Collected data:
= Beginning of Section =

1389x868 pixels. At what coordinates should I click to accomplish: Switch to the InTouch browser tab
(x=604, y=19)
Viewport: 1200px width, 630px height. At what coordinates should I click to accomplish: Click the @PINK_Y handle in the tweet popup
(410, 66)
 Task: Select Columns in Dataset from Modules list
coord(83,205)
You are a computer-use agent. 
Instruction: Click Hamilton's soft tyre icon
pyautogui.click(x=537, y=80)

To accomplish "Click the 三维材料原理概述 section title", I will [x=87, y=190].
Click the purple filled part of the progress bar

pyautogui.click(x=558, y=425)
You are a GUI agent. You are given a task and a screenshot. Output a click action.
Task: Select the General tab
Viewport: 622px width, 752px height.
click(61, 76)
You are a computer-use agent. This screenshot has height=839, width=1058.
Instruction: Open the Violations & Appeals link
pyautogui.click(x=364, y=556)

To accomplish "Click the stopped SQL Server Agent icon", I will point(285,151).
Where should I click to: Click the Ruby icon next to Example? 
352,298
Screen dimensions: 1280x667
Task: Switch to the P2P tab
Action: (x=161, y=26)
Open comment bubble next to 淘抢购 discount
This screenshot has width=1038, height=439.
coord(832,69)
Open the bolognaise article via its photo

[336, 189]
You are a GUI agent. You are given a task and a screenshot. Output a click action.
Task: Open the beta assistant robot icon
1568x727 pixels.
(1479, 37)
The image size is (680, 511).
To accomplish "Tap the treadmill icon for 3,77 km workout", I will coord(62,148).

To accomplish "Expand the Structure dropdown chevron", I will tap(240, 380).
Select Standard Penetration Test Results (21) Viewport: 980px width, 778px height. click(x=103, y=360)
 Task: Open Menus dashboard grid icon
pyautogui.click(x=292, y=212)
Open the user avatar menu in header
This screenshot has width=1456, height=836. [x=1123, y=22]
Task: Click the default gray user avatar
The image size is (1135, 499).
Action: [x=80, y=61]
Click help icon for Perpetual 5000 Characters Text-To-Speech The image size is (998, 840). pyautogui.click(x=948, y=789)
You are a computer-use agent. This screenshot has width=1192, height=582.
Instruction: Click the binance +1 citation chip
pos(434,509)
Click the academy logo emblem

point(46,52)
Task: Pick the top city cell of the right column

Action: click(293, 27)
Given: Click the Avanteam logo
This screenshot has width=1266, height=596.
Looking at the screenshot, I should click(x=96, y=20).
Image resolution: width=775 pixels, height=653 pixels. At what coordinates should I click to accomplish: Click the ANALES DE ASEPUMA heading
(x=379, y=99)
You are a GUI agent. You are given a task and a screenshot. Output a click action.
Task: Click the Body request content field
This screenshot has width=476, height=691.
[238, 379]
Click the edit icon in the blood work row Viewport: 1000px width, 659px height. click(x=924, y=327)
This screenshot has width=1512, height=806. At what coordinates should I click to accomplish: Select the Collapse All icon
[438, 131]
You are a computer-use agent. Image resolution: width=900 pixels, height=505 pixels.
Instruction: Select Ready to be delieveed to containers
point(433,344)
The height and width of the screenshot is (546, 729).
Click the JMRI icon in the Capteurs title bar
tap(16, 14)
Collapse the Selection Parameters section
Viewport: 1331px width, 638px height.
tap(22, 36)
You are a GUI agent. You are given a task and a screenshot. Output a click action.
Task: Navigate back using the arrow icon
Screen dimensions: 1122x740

= End of Section =

## Task objective
Exactly as given, repeat each line above.

## Your response
1389x868 pixels. At what coordinates should I click to accomplish: Switch to the InTouch browser tab
(x=604, y=19)
Viewport: 1200px width, 630px height. At what coordinates should I click to accomplish: Click the @PINK_Y handle in the tweet popup
(410, 66)
 Task: Select Columns in Dataset from Modules list
coord(83,205)
You are a computer-use agent. 
Instruction: Click Hamilton's soft tyre icon
pyautogui.click(x=537, y=80)

To accomplish "Click the 三维材料原理概述 section title", I will [x=87, y=190].
Click the purple filled part of the progress bar

pyautogui.click(x=558, y=425)
You are a GUI agent. You are given a task and a screenshot. Output a click action.
Task: Select the General tab
Viewport: 622px width, 752px height.
click(61, 76)
You are a computer-use agent. This screenshot has height=839, width=1058.
Instruction: Open the Violations & Appeals link
pyautogui.click(x=364, y=556)

To accomplish "Click the stopped SQL Server Agent icon", I will point(285,151).
Where should I click to: Click the Ruby icon next to Example? 
352,298
Screen dimensions: 1280x667
Task: Switch to the P2P tab
Action: (x=161, y=26)
Open comment bubble next to 淘抢购 discount
This screenshot has width=1038, height=439.
coord(832,69)
Open the bolognaise article via its photo

[336, 189]
You are a GUI agent. You are given a task and a screenshot. Output a click action.
Task: Open the beta assistant robot icon
1568x727 pixels.
(1479, 37)
The image size is (680, 511).
To accomplish "Tap the treadmill icon for 3,77 km workout", I will coord(62,148).

To accomplish "Expand the Structure dropdown chevron", I will tap(240, 380).
Select Standard Penetration Test Results (21) Viewport: 980px width, 778px height. click(x=103, y=360)
 Task: Open Menus dashboard grid icon
pyautogui.click(x=292, y=212)
Open the user avatar menu in header
This screenshot has width=1456, height=836. [x=1123, y=22]
Task: Click the default gray user avatar
The image size is (1135, 499).
Action: [x=80, y=61]
Click help icon for Perpetual 5000 Characters Text-To-Speech The image size is (998, 840). pyautogui.click(x=948, y=789)
You are a computer-use agent. This screenshot has width=1192, height=582.
Instruction: Click the binance +1 citation chip
pos(434,509)
Click the academy logo emblem

point(46,52)
Task: Pick the top city cell of the right column

Action: click(293, 27)
Given: Click the Avanteam logo
This screenshot has width=1266, height=596.
Looking at the screenshot, I should click(x=96, y=20).
Image resolution: width=775 pixels, height=653 pixels. At what coordinates should I click to accomplish: Click the ANALES DE ASEPUMA heading
(x=379, y=99)
You are a GUI agent. You are given a task and a screenshot. Output a click action.
Task: Click the Body request content field
This screenshot has width=476, height=691.
[238, 379]
Click the edit icon in the blood work row Viewport: 1000px width, 659px height. click(x=924, y=327)
This screenshot has width=1512, height=806. At what coordinates should I click to accomplish: Select the Collapse All icon
[438, 131]
You are a computer-use agent. Image resolution: width=900 pixels, height=505 pixels.
Instruction: Select Ready to be delieveed to containers
point(433,344)
The height and width of the screenshot is (546, 729).
Click the JMRI icon in the Capteurs title bar
tap(16, 14)
Collapse the Selection Parameters section
Viewport: 1331px width, 638px height.
tap(22, 36)
You are a GUI agent. You are given a task and a screenshot. Output a click action.
Task: Navigate back using the arrow icon
Screen dimensions: 1122x740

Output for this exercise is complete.